Cette idée est aujourd’hui connue sous le nom de teneur de marché automatisé, ou AMM. Elle a depuis permis de régler plus de 2 000 milliards de dollars de transactions et a donné naissance à toute une catégorie de finance décentralisée.
Comprendre comment les AMM fonctionnent vraiment n’est pas qu’un exercice théorique.
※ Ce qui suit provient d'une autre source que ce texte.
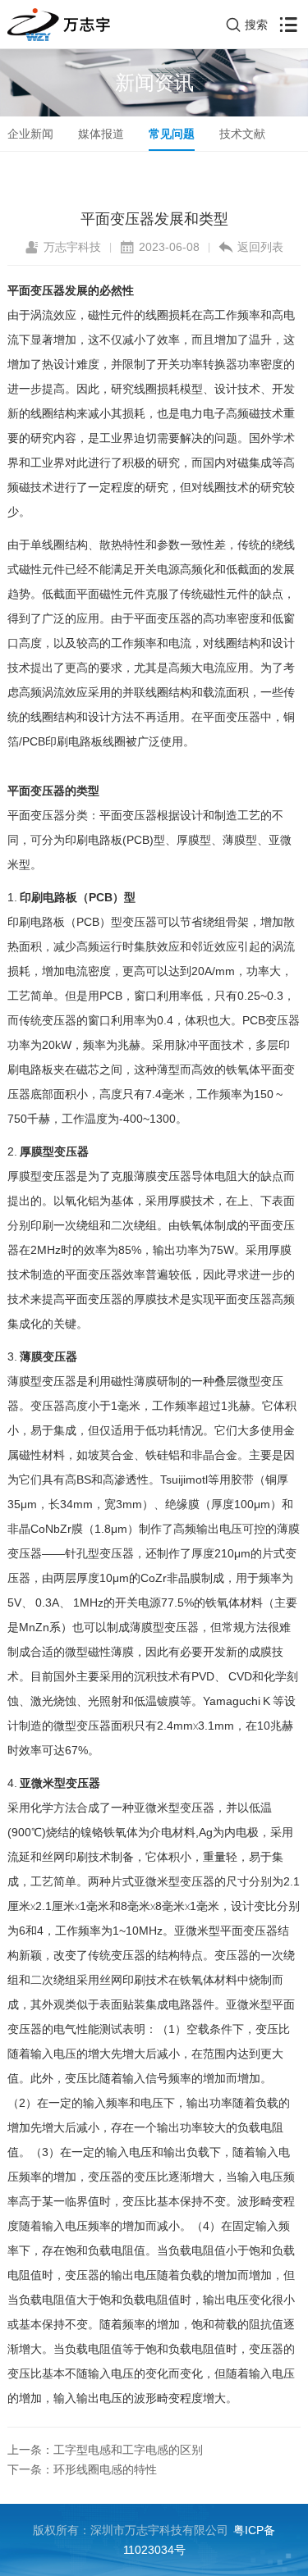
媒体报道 (101, 133)
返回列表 (260, 247)
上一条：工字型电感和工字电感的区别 (105, 2450)
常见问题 (172, 133)
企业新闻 (30, 133)
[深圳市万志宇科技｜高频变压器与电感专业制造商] (58, 24)
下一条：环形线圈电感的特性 (82, 2469)
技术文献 (242, 133)
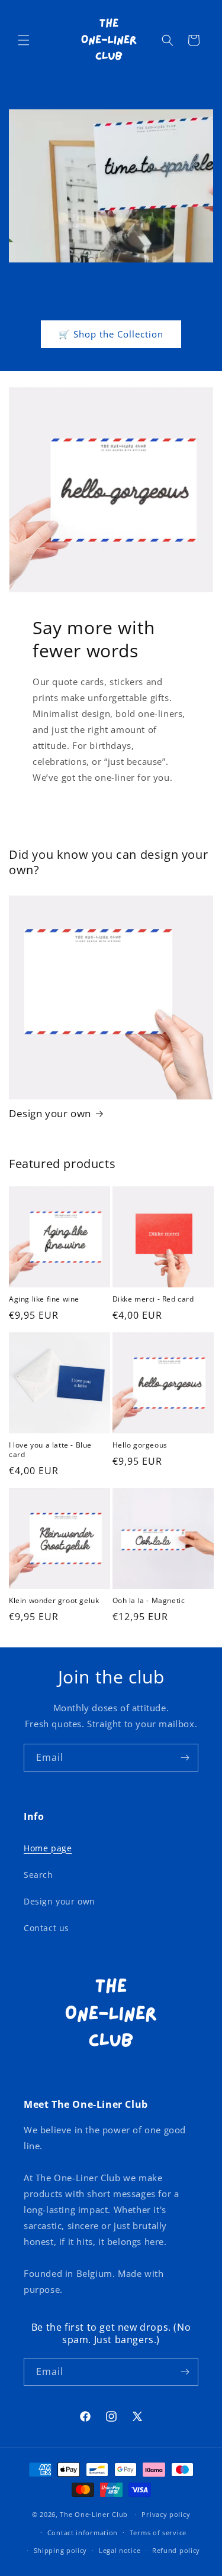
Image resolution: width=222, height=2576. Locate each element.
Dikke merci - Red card (153, 1299)
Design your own (50, 1113)
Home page (48, 1848)
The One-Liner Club (94, 2514)
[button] (24, 40)
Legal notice (119, 2550)
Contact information (82, 2532)
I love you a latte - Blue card (50, 1450)
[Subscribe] (185, 1758)
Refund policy (176, 2550)
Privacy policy (165, 2514)
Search (38, 1874)
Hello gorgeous (140, 1445)
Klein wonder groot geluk (54, 1600)
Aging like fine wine (44, 1299)
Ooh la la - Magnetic (148, 1600)
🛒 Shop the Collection (111, 334)
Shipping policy (61, 2550)
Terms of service (158, 2532)
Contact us (46, 1927)
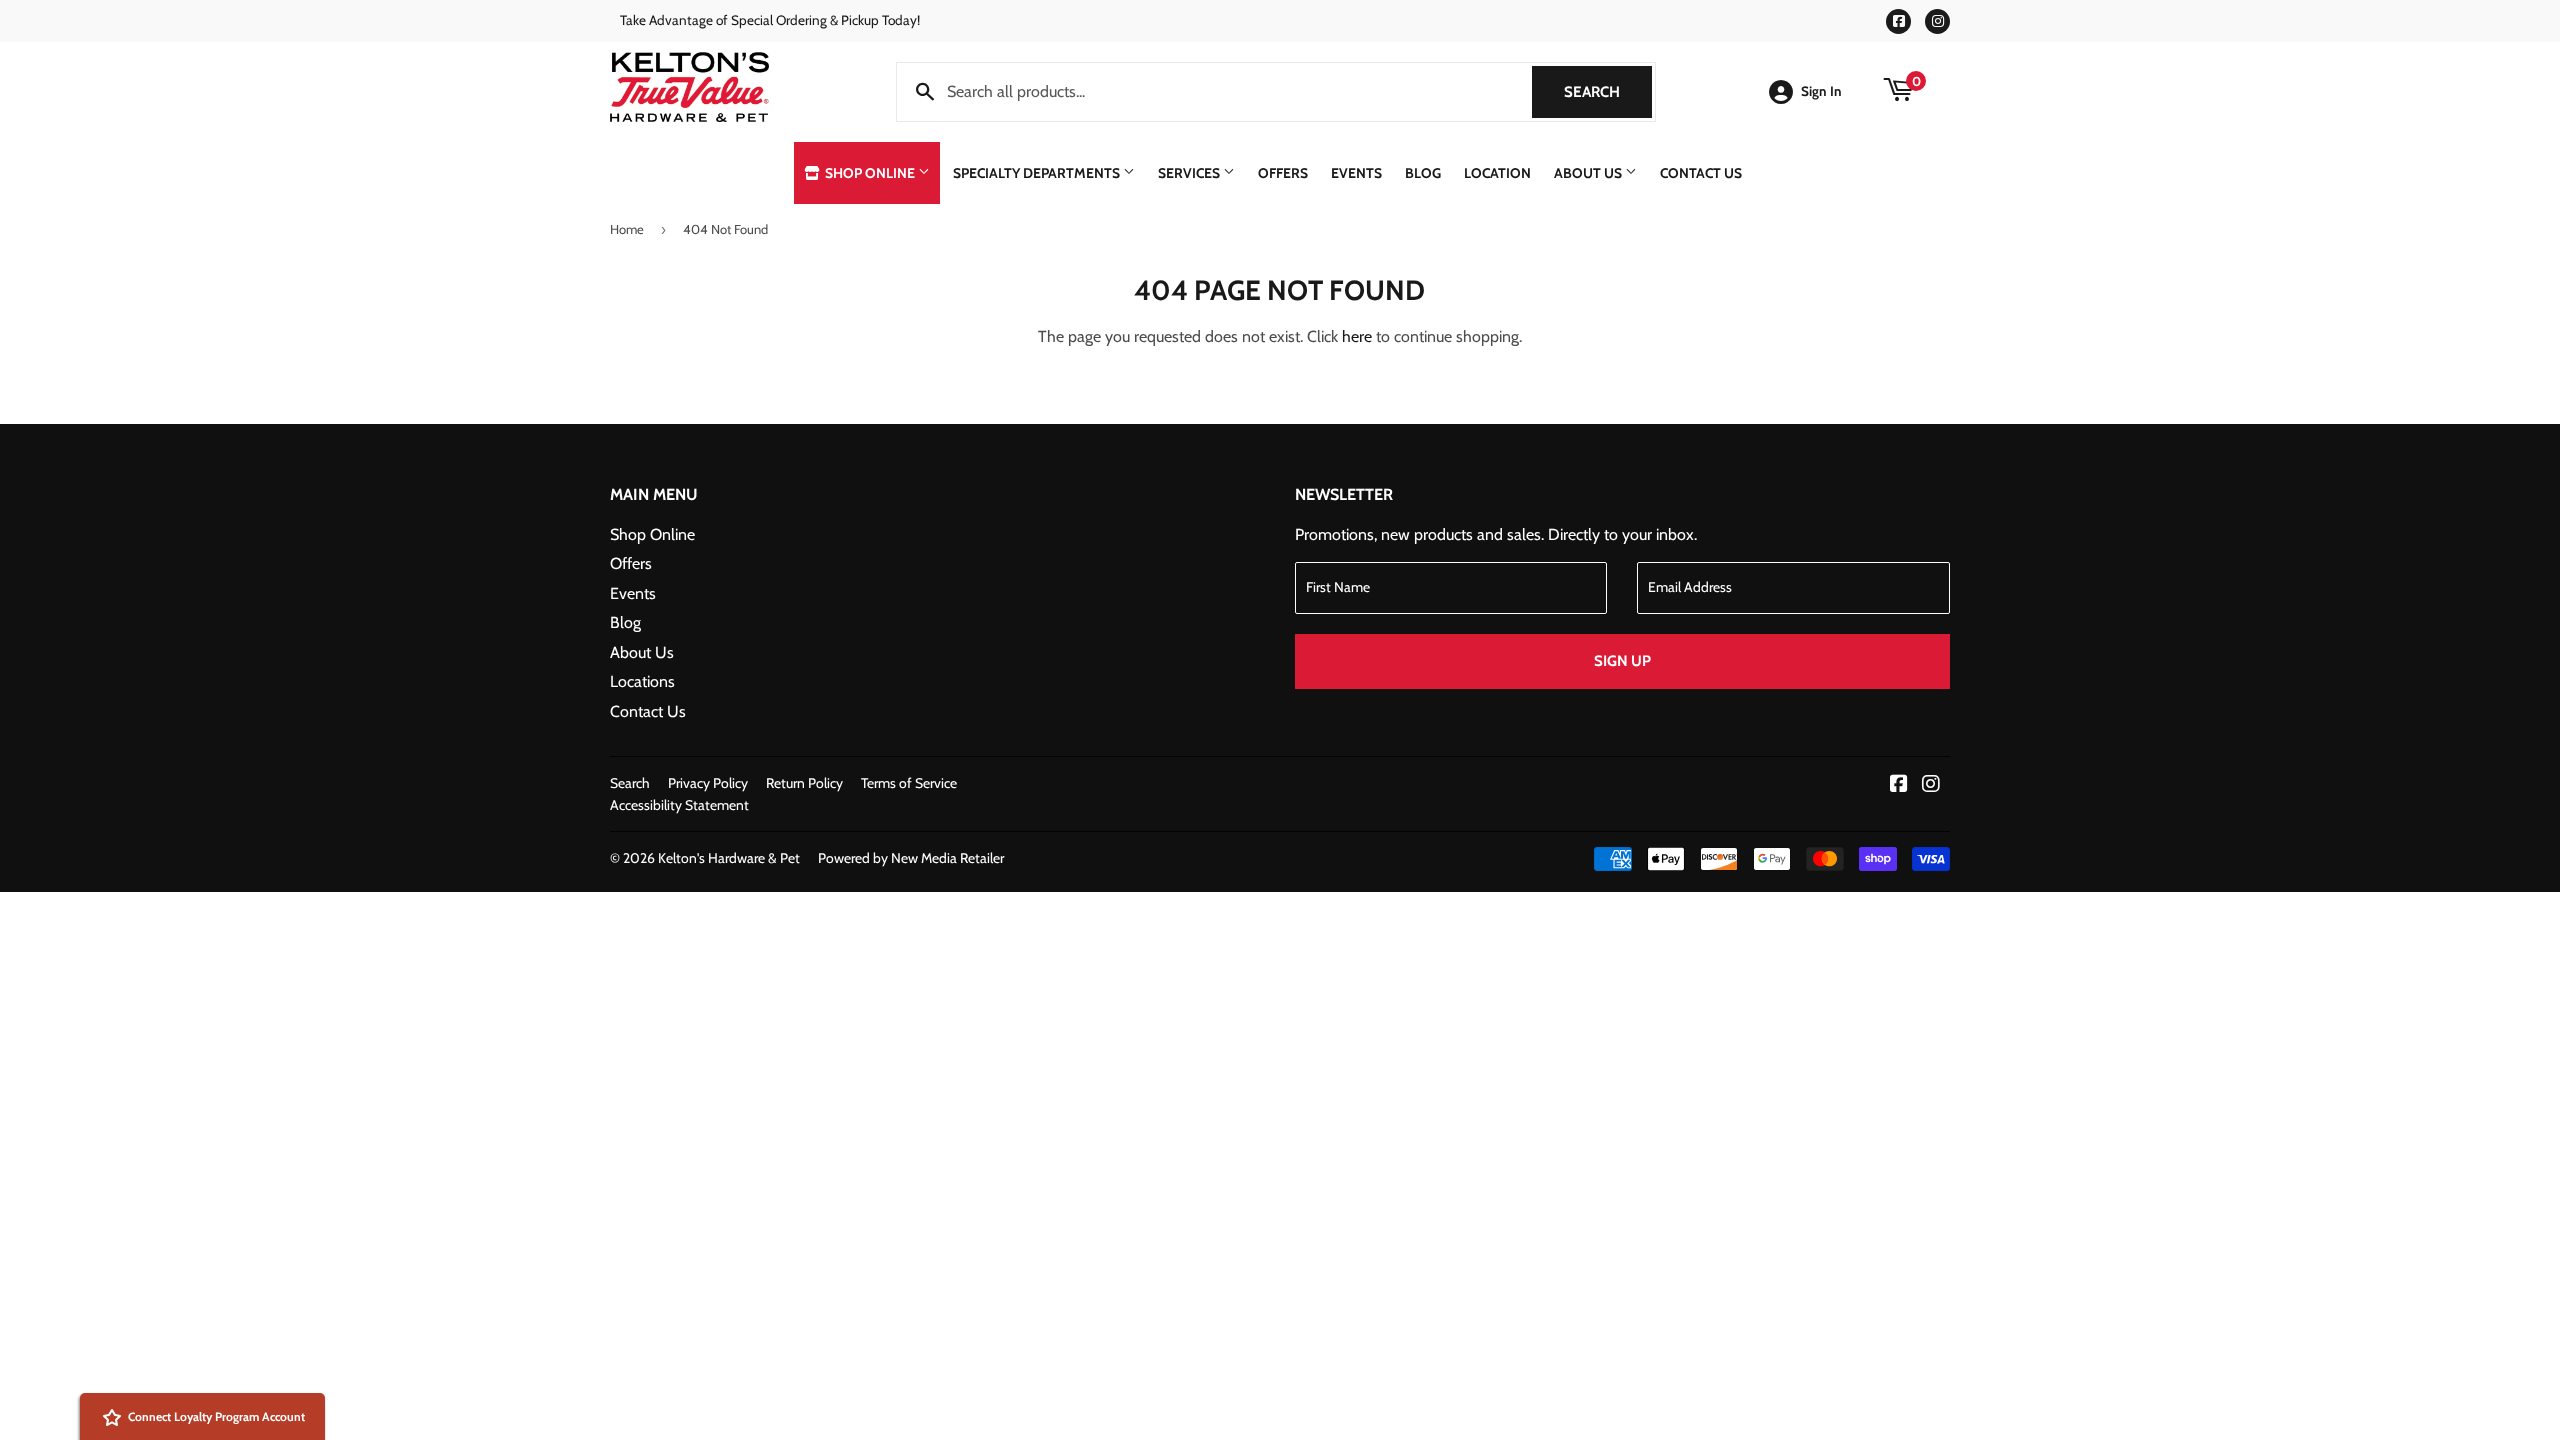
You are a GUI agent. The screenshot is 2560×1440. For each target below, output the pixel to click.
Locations (642, 681)
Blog (1423, 173)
Si vous avez déjà échangé des jetons sur un DEX, fourni de la liquidité ou vous êtes demandé pourquoi votre transaction est revenue légèrement pire que le prix indiqué, vous interagissiez déjà avec ce mécanisme. Cette explication détaille les mathématiques, les incitations et les compromis, depuis les bases.
En résumé
- Un AMM remplace un carnet d’ordres traditionnel par un pool de liquidité et une formule de tarification, de sorte que les échanges s’exécutent automatiquement sans contrepartie correspondante.
- La formule de base, x × y = k, maintient le produit des deux réserves de jetons constant, ce qui signifie qu’acheter un jeton augmente automatiquement son prix dans le pool.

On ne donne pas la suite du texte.